Scarlet Sails in St. Petersburg
White Nights Festival organized in St. Petersburg every year and is free to the public. The nights in the end of May are very short and you’ll see some fabulous colored skies. You’ll see some magnificent fireworks displays and hear lots of music, both classical and modem. And all this on the banks of the Neva River with the stately buildings brightly lit up.
Scarlet Sails, or Alye Parusa in Russian, is the grand finale of the festival. Amidst all the fireworks and music, a tall old-fashioned sailing ship with red sails proudly goes forth on the river. This symbolizes the end of the school year. Students from all over the world are there for the fun. Pirate ‘battles’ are enacted on the Neva, and there are rowing competitions and motorboat races. The tradition to celebrate the end of the school year began in 1968 in the City Palace of Pioneers. The show resembles a fairy tale in the real world.

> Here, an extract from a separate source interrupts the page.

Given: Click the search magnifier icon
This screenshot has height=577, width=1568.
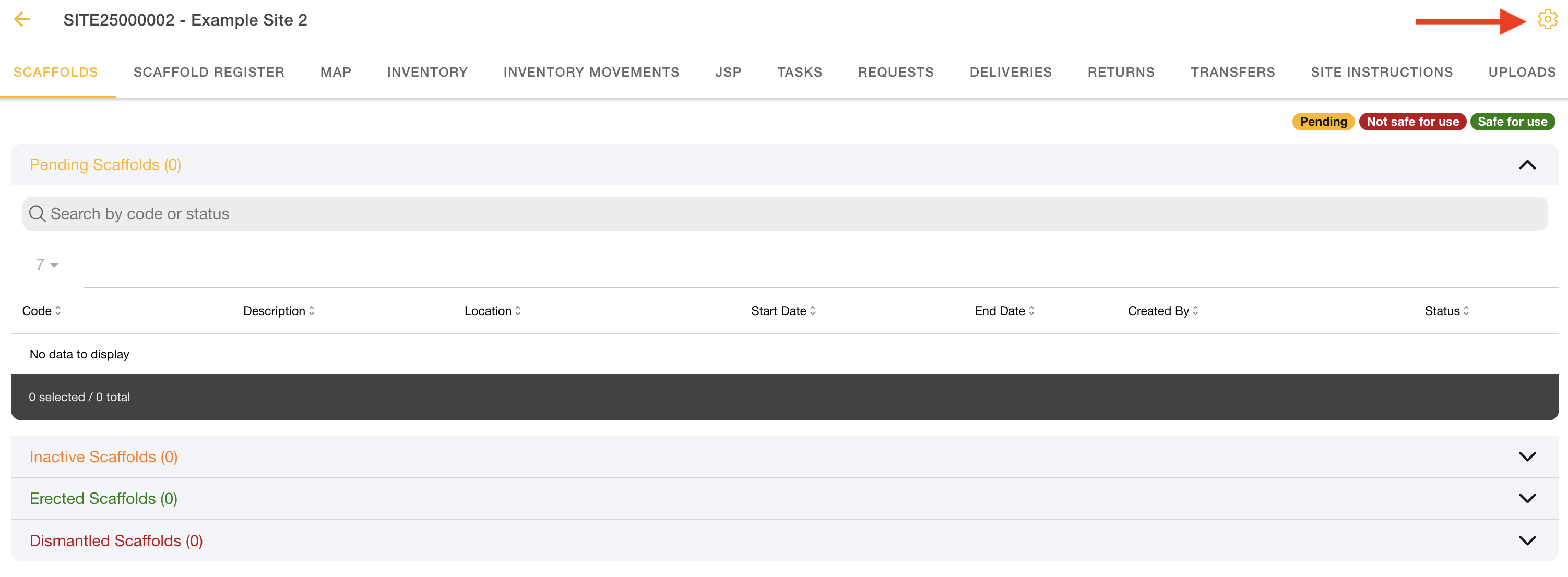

Scarlet Sails originates in the novel by the Russian author Alexander Grin. He was inspired when he saw a model boat in a toyshop window. His book appeared in 1923, followed by a film in 1961. They tell the story of a young girl named Asole who meets a wizard. He tells her that one day a ship with red sails will come and take her away to a new and happier lie. This fairytale has come to symbolize an entrance to adult life and new prospects. Today in Russia a special chorus of over 200 children, the ‘Scarlet Sails’, sings and plays musical instruments. Their prizewinning performances are recognized internationally and are an important part of the musical culture here.
The festival and the Scarlet Sails event are attended by over one million people each year, making it one of Russia’s most important celebrations.